DOS MENORES CAEN DE TERCER NIVEL EN PLAZA CÍVICA DE MI PERÚ Y QUEDAN GRAVES

26/01/26.-

La mañana del lunes 26 de enero, alrededor de las 8:20 a. m., dos niñas de 9 y 10 años sufrieron una aparatosa caída desde el tercer nivel de la Plaza Cívica del distrito de Mi Perú hacia el segundo nivel del recinto. De acuerdo con testimonios recogidos en el lugar, las menores se encontraban jugando cerca de las rendijas metálicas de la estructura cuando una de ellas cedió repentinamente, provocando que ambas cayeran hacia el área del auditorio municipal, donde habitualmente se desarrollan actividades públicas.

El hecho generó consternación entre los vecinos, quienes manifestaron su indignación al considerar que se trata de un espacio frecuentado por familias y niños. Las menores, identificadas con las iniciales PYNRM (9) y BMKRM (10), fueron auxiliadas y trasladadas inicialmente al hospital de Ventanilla.
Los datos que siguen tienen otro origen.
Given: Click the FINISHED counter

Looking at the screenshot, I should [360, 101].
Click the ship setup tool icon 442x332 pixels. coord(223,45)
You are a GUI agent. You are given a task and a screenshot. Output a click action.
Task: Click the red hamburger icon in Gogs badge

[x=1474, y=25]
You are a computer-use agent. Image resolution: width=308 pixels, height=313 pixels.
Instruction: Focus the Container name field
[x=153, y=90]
Sin embargo, debido a la gravedad de las lesiones, fueron referidas posteriormente al hospital Daniel Alcides Carrión para una atención especializada.

Mediante un comunicado, la Municipalidad de Mi Perú sostuvo que las rejillas metálicas del lugar se encontraban aseguradas al momento del accidente. No obstante, tras revisar las cámaras de videovigilancia, la comuna indicó que se habría detectado que, la noche anterior, dos niños retiraron los mecanismos de seguridad de dichas estructuras. Serenazgo acudió de inmediato tras el incidente para brindar apoyo a las víctimas.
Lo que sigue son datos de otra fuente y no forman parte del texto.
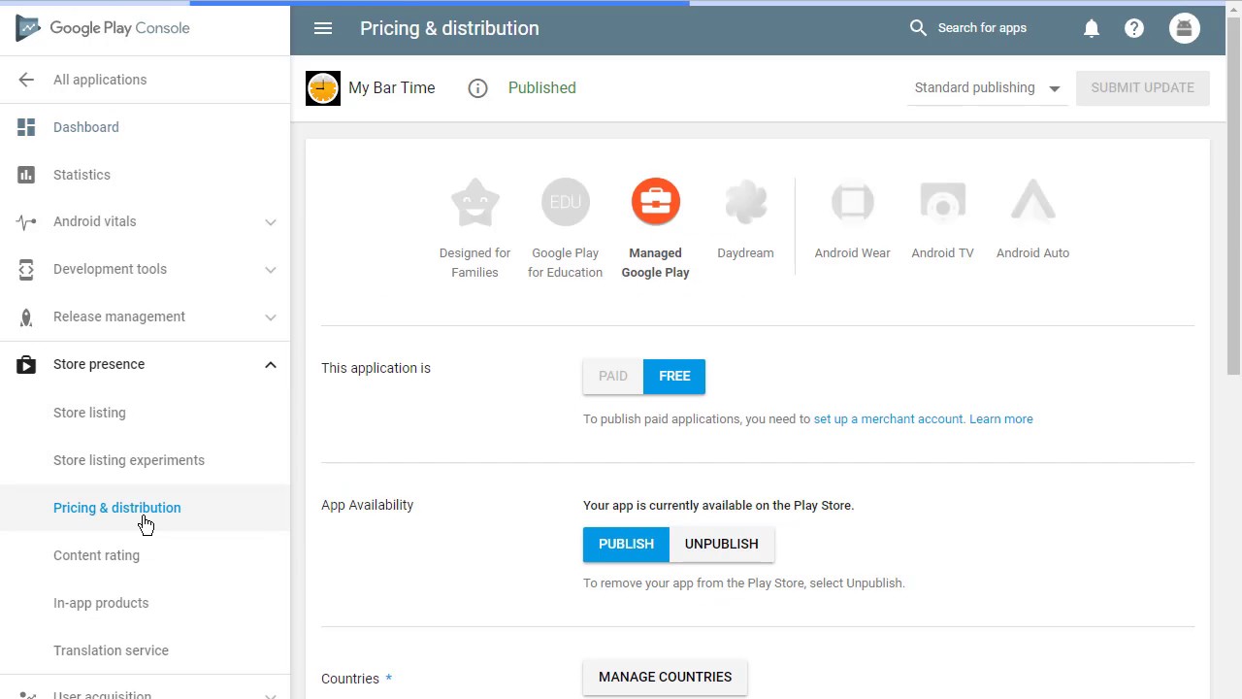Collapse the Store presence section

pos(270,365)
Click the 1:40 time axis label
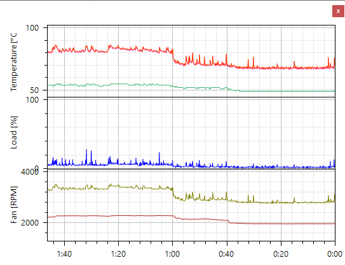This screenshot has width=345, height=265. tap(64, 254)
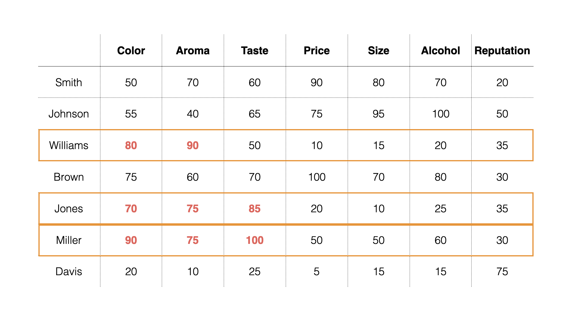Screen dimensions: 572x322
Task: Click Smith's Price value 90
Action: pyautogui.click(x=317, y=83)
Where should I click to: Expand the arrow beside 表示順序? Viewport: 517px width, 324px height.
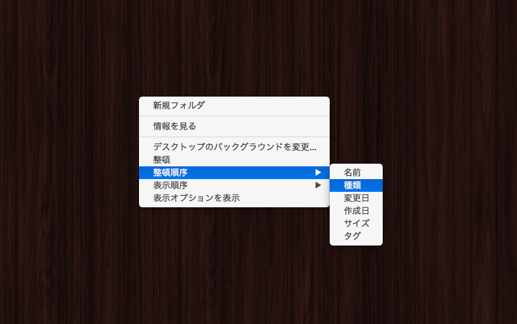318,185
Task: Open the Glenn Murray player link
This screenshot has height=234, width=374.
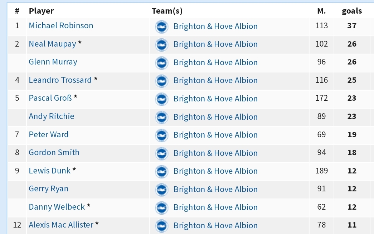Action: pos(53,62)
Más allá de la versión municipal, el accidente evidencia una preocupante falta de control y mantenimiento en espacios públicos destinados al uso ciudadano. La presunta manipulación previa de las rejillas no exime a la autoridad local de su responsabilidad de garantizar infraestructura segura, especialmente en zonas donde concurren menores. El caso plantea serios cuestionamientos sobre la supervisión preventiva, la señalización de riesgos y la respuesta municipal ante posibles fallas estructurales. La seguridad de los espacios públicos no puede depender de explicaciones posteriores, sino de acciones constantes que eviten tragedias anunciadas.